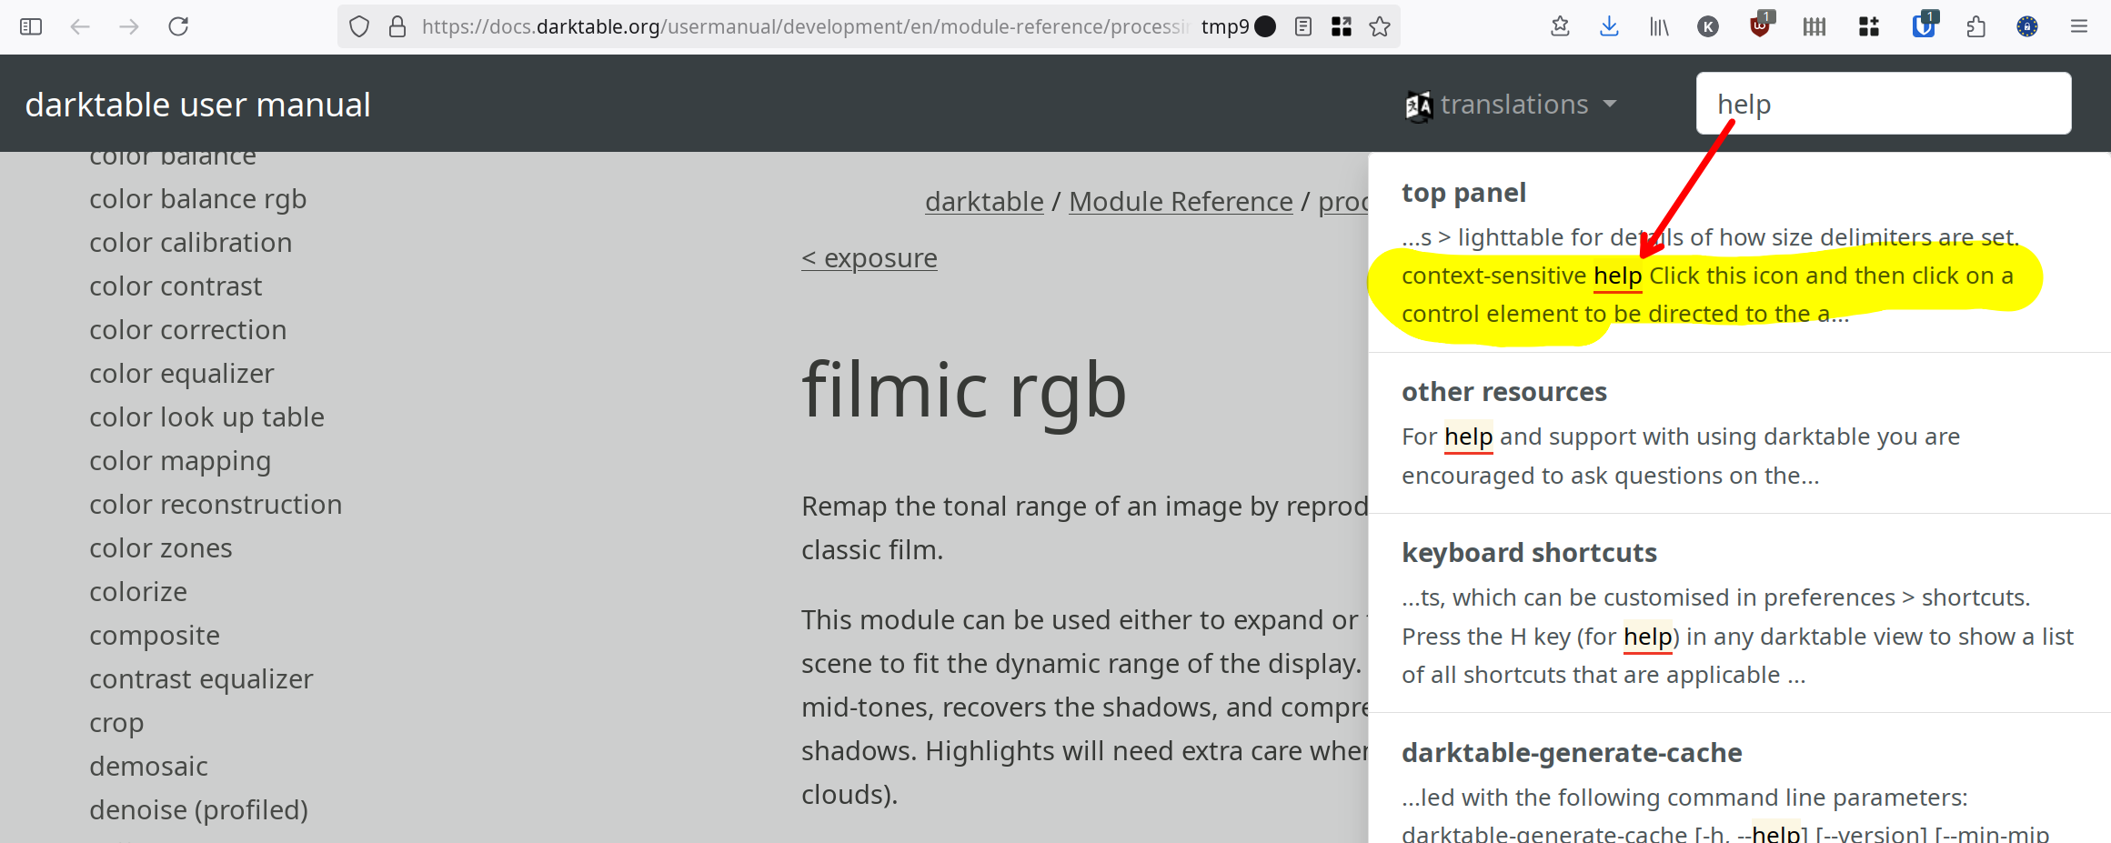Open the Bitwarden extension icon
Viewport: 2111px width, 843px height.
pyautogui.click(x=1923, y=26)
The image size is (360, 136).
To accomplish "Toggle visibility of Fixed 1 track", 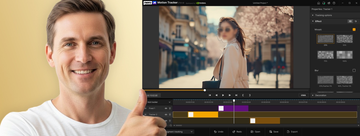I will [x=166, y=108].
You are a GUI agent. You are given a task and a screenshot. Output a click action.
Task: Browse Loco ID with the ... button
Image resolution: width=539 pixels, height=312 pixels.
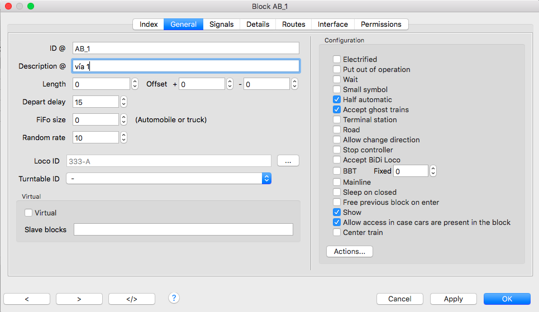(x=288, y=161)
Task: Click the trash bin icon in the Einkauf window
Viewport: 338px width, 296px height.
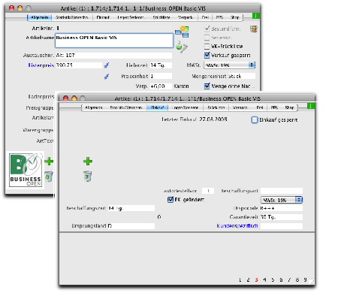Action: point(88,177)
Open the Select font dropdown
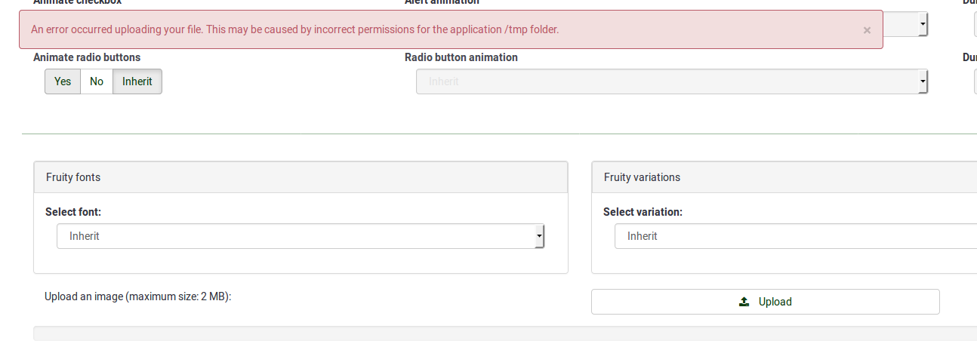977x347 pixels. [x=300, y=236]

##############################

Please report every line of the entries above that contains the word "height", copying each one in full.

- ANSWER TO THE TASK
Viewport: 2111px width, 843px height.
Image resolution: width=539 pixels, height=312 pixels.
Viewport: 338px width, 296px height.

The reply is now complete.